= Naked Mole Rat Gets Dressed =

2009 picture book by Mo Willems

Naked Mole Rat Gets Dressed is a 2009 children's picture book by Mo Willems, published by Hyperion.

It is about Wilbur, a naked mole rat who wants to wear clothes and who gains the ire of other naked mole rats who do not like what he is doing. Ultimately Grand-pah, the head of the mole rats, asks them to respect Wilbur's choice.

Kirkus Reviews stated that the work states that people should have different options in situations as opposed to advocating to all persons or groups "to stand out from the crowd".

Publishers Weekly gave the book a starred review, described the book as "Straightforward and engaging" and stated that the "droll" writing works well with the illustrations.

==Adaptations==
There was an animated cartoon version that was released on DVD. It has music in a jazz style.

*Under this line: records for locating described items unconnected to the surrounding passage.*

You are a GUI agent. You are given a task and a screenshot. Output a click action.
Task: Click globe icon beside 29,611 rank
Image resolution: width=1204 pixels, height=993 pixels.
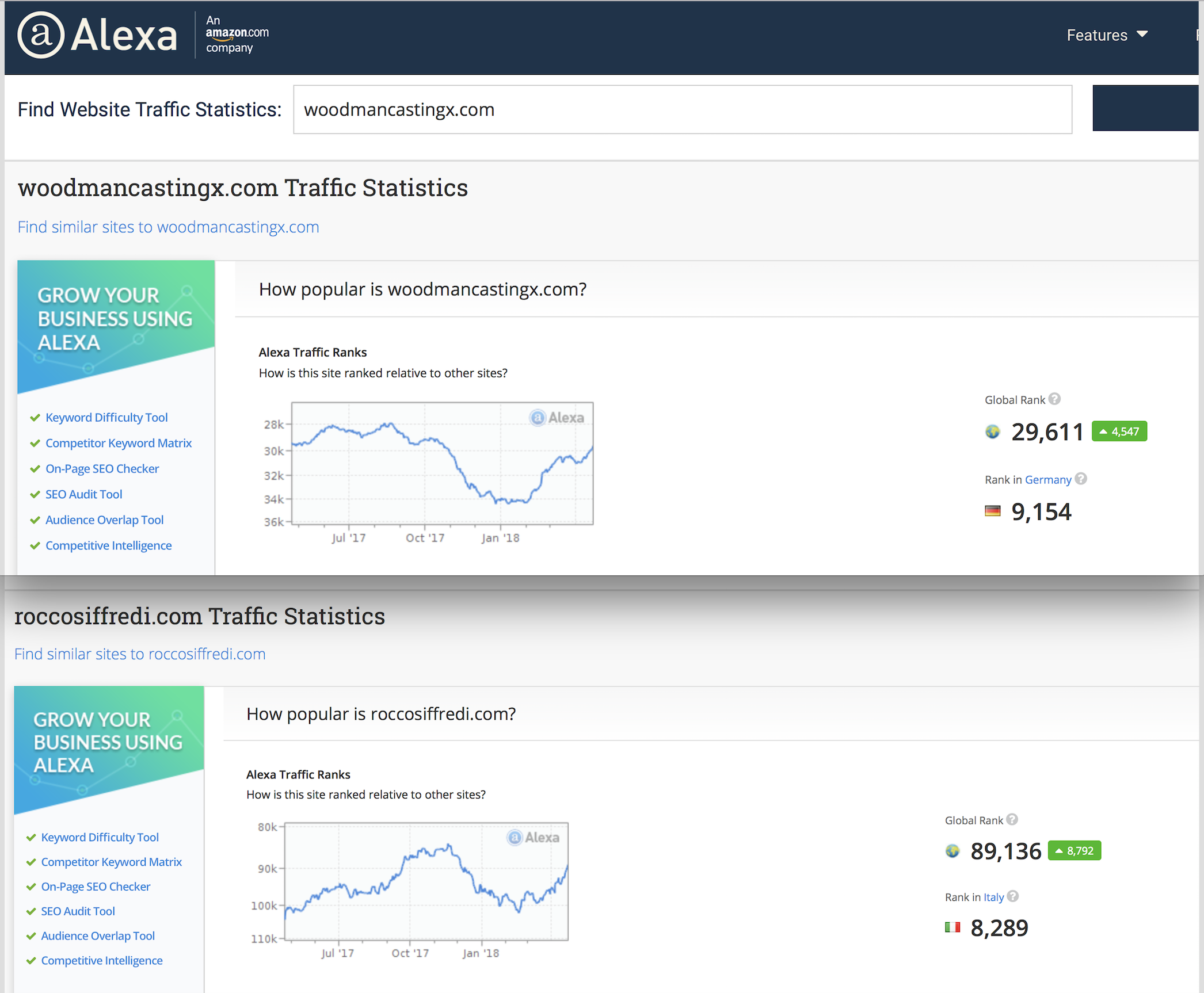(993, 431)

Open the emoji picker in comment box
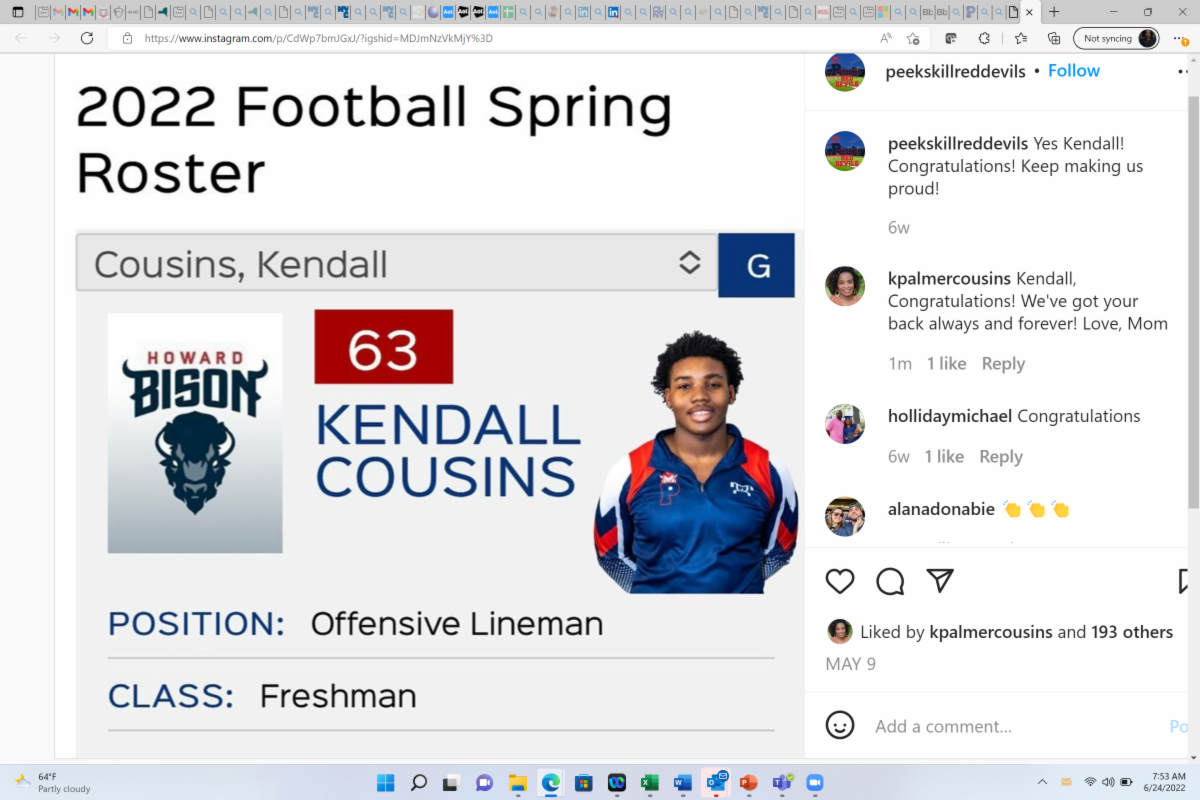(x=840, y=725)
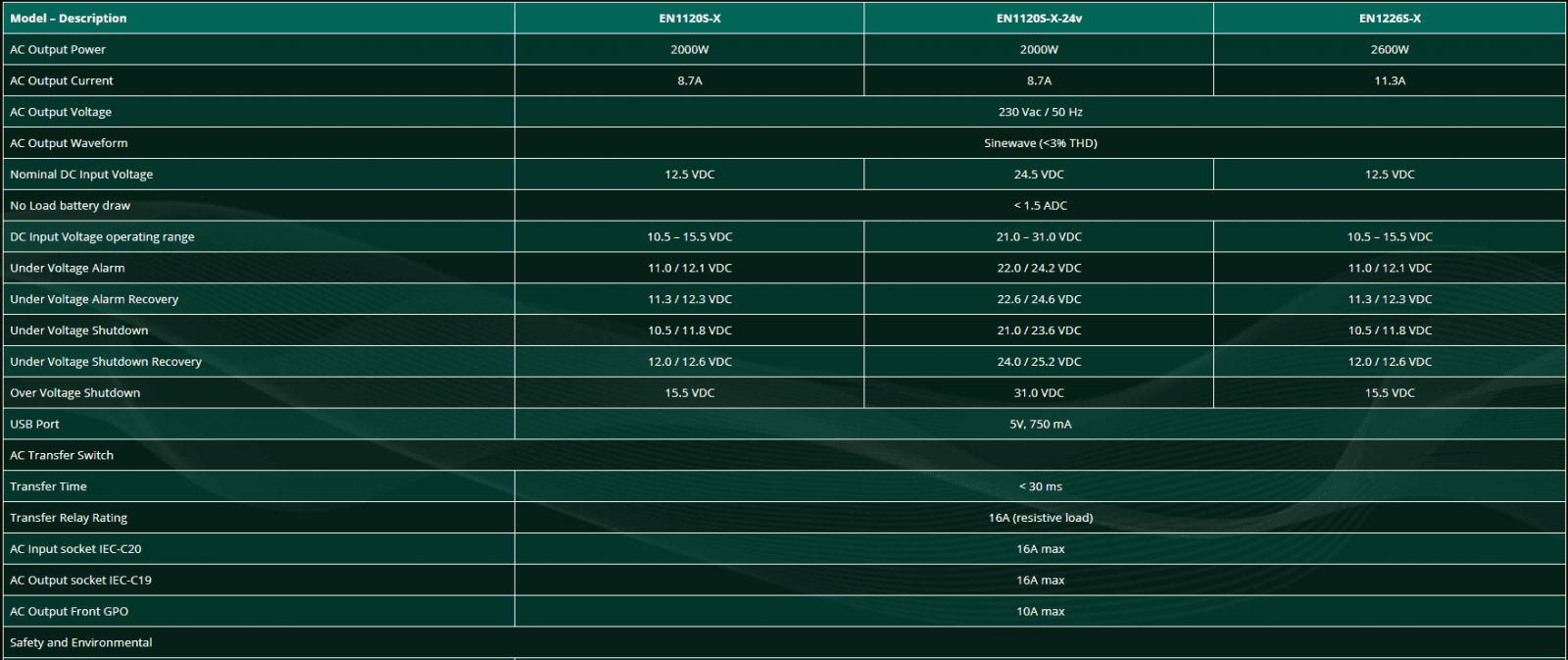Viewport: 1568px width, 660px height.
Task: Select the 22.0 / 24.2 VDC alarm value
Action: pyautogui.click(x=1039, y=269)
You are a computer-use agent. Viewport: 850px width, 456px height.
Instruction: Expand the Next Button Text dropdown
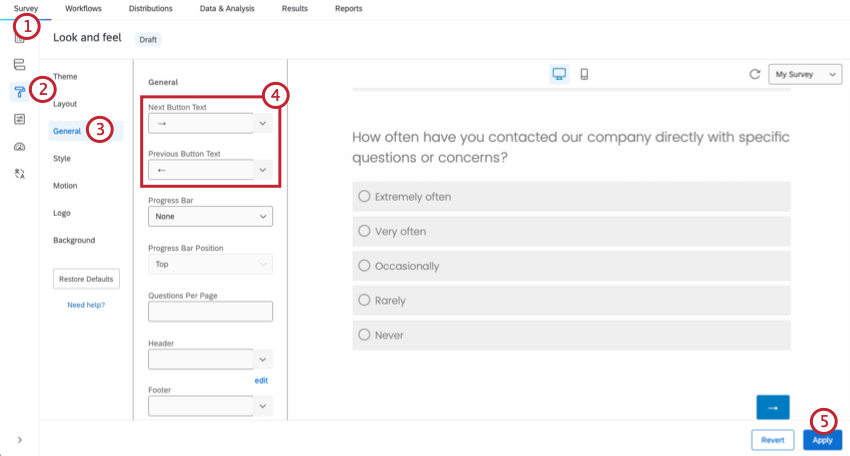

There is also a stage musical adaptation, which the John F. Kennedy Center for the Performing Arts was not involved in developing despite having premiered other Mo Willems musicals. Deborah Wicks La Puma, the composer of the show, stated that the word "naked" in the title was initially an issue, but Seattle Children's Theatre eventually commissioned and premiered the musical instead.

The stage musical was later adapted into a short animated film starring Jordan Fisher that aired on HBO Max.